ExxonMobil is “committed to responsibly meeting the world’s energy needs”, according to the corporate blah blah, but it is clearly not committed to allowing its shareholders to express their own opinions on the “responsibly” bit of the boast. The US oil company is off to court in Texas to try to block a vote on a resolution tabled by Follow This, a Dutch green activist investor group that would like Exxon to move faster (a lot faster) on reducing emissions.
Exxon has an argument of sorts, one might say, in that Follow This tabled similar-sounding resolutions at the last two annual meetings and neither passed. Some 27.1% of shareholders aligned with the rebels in 2022 and 10.5% last year. Why go through the same process again, the company will argue. And, since last year’s meeting at Exxon contained 13 shareholder motions in total, haven’t US regulators allowed agendas to become overcrowded?

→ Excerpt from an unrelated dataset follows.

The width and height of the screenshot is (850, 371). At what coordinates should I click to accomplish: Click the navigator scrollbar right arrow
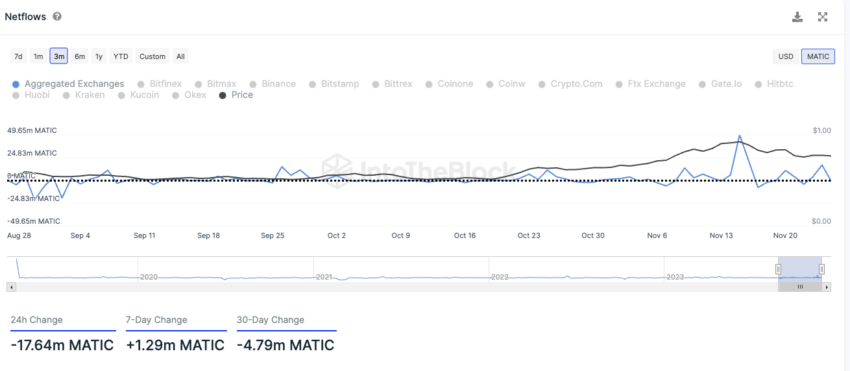[827, 287]
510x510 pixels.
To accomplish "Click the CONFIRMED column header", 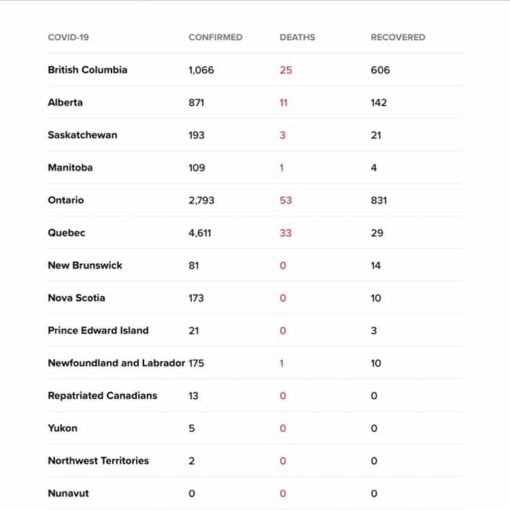I will 215,37.
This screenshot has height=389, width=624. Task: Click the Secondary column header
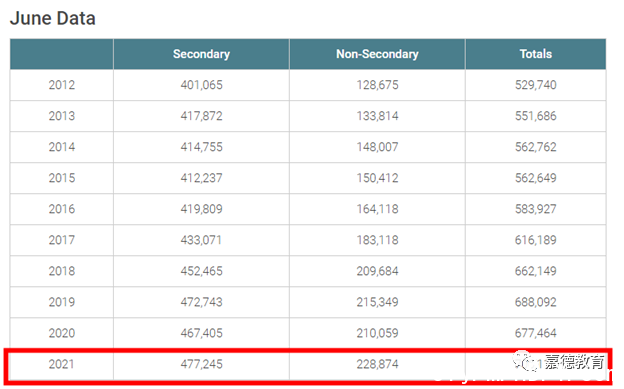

Yet the company’s legalistic stance looks absurd in at least three ways. First, Follow This is not an obscure two-bob outfit: its resolution to be heard at Shell’s annual meeting this year is being supported by 27 mainstream investment houses, including Amundi, Europe’s largest asset manager. Whether Exxon likes it or not, the group represents a meaningful strand of climate opinion in the investment world. The grownup approach would surely be to make a counter-argument and let shareholders decide, just as Shell et al do. Anything else looks like a grubby attempt to avoid scrutiny.
Second, the thrust of the Follow This motion merely calls on Exxon to do what most other members of the big oil club have already done and set some targets to reduce scope 3 emissions, meaning those generated by the consumption of its products. If Exxon’s board is determined to stand out by resisting such commitments, it would surely be in its own interests to seek annual validation from its owners.
Third – and most obviously – Exxon could probably expect to win again. Yes, the company was humiliated in 2021 when a small hedge fund called Engine No 1 managed to get three of its own candidates voted on to the board, but rebellions (sadly) tend to succeed only when share prices are low, which is not the case at Exxon currently.
Why is the company taking such a hard-headed approach? One suspects its real motive may be corporate America’s wider resentment of the growing number of shareholder resolutions being tabled these days. Exxon may see itself as striking a blow for a board’s right to manage without outside interference, especially on climate matters.
That is the point at which Follow This’s struggle to be heard should concern all shareholders, whether they agree with the proposal at hand or not. Voting rights matter, and ought to be defended as a basic way to hold cocooned boards to account. The occasional real-world confrontation with the members of the awkward squad is a useful corrective. When the activist in this case could command 27% support – a minority, yes, but not a tiny one – as recently as two years ago, it ought to be seen as outrageous that Exxon thinks it can waft away dissent by running off to court.
It would be a useful development if big fund managers rallied to Follow This’s defence. The right to table a climate proposal at an oil company is basic stuff.